Convergence check, \(||\nabla f(x_{k})|| \le \epsilon\), checks first-order necessary conditions
The search direction \(p\) must be a descent direction such that \(p^{T} \nabla f < 0\)
Different line search methods can be used to find \(\alpha\)
Different methods to select the search direction \(p\)

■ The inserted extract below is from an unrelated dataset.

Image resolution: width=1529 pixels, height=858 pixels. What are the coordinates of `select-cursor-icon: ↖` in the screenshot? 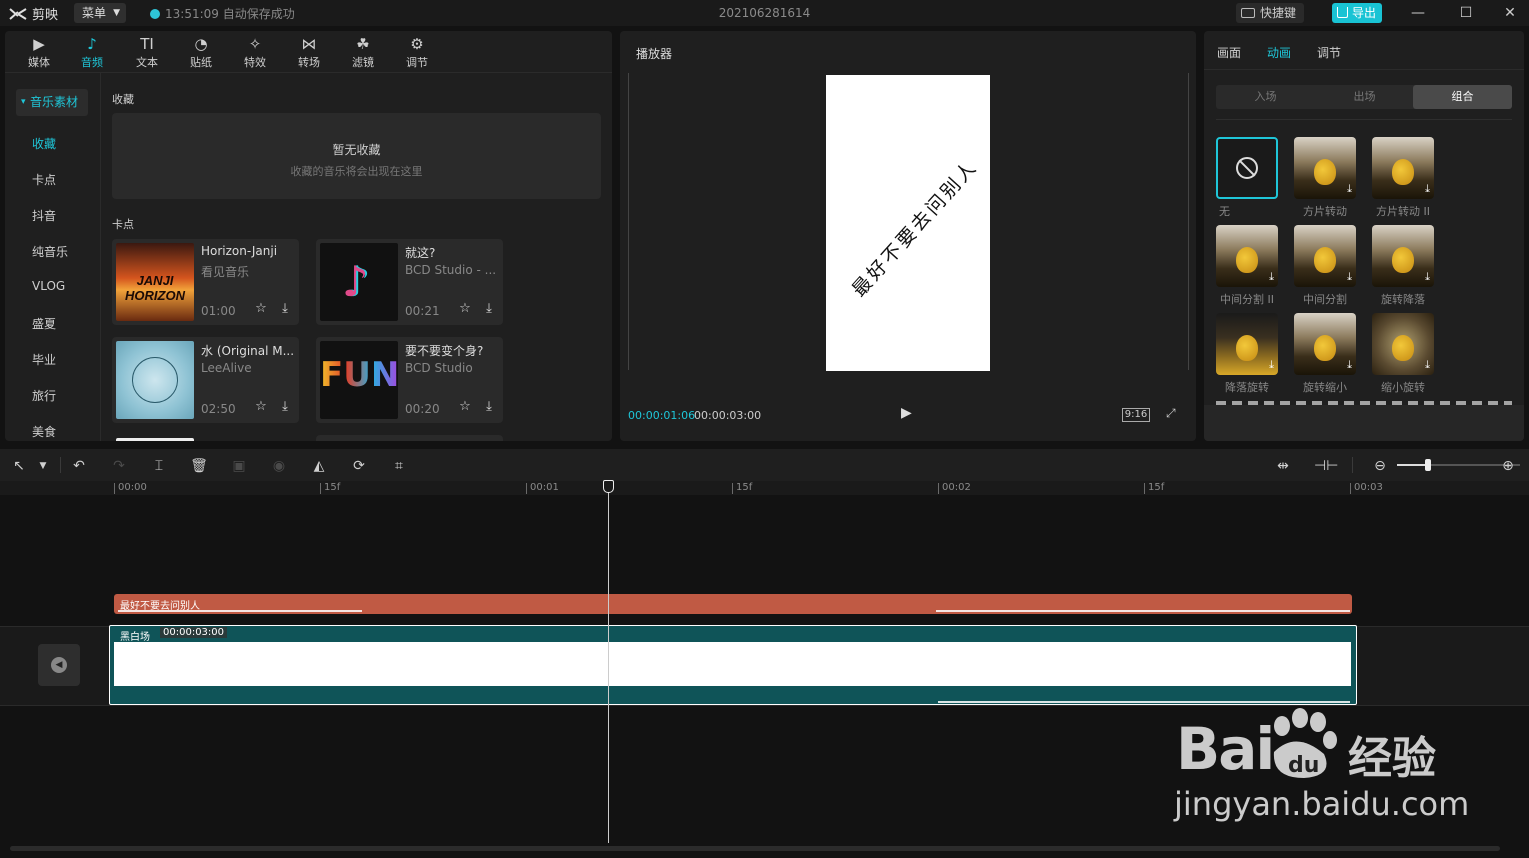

Methods for selecting the search direction:

Steepest descent: \(p_{k} = - \nabla f_{k}\), (very slow)
Conjugate gradient: \(p_{k} = - \nabla f_{k} + \beta p_{k-1}\), \(\beta = ||\nabla f_{k}||_{2}^{2}/||\nabla f_{k-1}||_{2}^{2}\), (much better than steepest descent)
Newton method: \(p_{k} = - H(x_{k})^{-1} \nabla f_{k}\), (slow if \(H_{k}\) is computationally expensive, may not be a descent direction)
Quasi-Newton: \(p_{k} = - B_{k}^{-1} \nabla f_{k}\), \(B_{k}\) approximates the Hessian, formed by accumulating gradient information

Trust Region Methods¶

The way a trust region method works:

Start from \(x_{1}\), set \(k = 1\)
If \(||\nabla f(x_{k})|| \le \epsilon\) quit
Build or update a model function \(m_{k}(x_{k} + p) \approx f(x_{k} + p)\) for \(||p|| \le \Delta\), \(\Delta\) is the trust region radius
Approximately solve \(\min_{p} m_{k}(x_{k} + p)\) such that \(||p|| \le \Delta\)
If the solution \(x_{k} + p_{k}\) does not produce a sufficient decrease in \(f\), shrink the trust region radius \(\Delta\) and goto step 4
Otherwise accept the step and set \(x_{k+1} = x_{k} + p_{k}\), set \(k = k+1\) and goto step 2

Typically the model \(m_{k}(x_{k} + p)\) is constructed using a quadratic model \(m_{k} = f(x_{k}) + \nabla f(x_{k})^{T}p + \frac{1}{2} p^{T}B_{k}p\)
\(B_{k}\) may be the Hessian, or may approximate the Hessian
Trust region methods allow indefinite or semi-definite Hessian approximations, line search methods do not

[ ]: